Description of the task — Please reproduce the stretch of lines from the one containing "Given: Click the blue 便利店 button" through the one containing "Action: pyautogui.click(x=61, y=135)", both included, word for word.

Data provided —
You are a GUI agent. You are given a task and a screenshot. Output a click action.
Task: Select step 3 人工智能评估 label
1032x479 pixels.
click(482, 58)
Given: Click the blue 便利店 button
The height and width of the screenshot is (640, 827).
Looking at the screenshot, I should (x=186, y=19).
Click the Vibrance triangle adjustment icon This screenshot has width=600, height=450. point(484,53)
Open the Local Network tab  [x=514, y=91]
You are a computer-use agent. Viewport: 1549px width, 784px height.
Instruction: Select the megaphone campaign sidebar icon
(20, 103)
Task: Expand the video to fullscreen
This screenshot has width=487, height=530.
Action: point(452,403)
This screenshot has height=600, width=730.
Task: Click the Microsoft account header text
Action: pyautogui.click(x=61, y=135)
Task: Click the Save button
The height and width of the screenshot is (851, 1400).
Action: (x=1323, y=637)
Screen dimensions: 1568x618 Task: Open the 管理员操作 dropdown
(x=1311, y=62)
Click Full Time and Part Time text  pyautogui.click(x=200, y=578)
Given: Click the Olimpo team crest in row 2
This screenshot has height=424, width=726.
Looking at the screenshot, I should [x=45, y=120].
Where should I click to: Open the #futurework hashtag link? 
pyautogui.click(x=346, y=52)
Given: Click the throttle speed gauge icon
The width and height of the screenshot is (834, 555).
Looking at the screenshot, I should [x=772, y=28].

Task solution —
Given: Click the blue 便利店 button
The height and width of the screenshot is (640, 827).
Looking at the screenshot, I should (x=186, y=19).
Click the Vibrance triangle adjustment icon This screenshot has width=600, height=450. point(484,53)
Open the Local Network tab  [x=514, y=91]
You are a computer-use agent. Viewport: 1549px width, 784px height.
Instruction: Select the megaphone campaign sidebar icon
(20, 103)
Task: Expand the video to fullscreen
This screenshot has width=487, height=530.
Action: point(452,403)
This screenshot has height=600, width=730.
Task: Click the Microsoft account header text
Action: pyautogui.click(x=61, y=135)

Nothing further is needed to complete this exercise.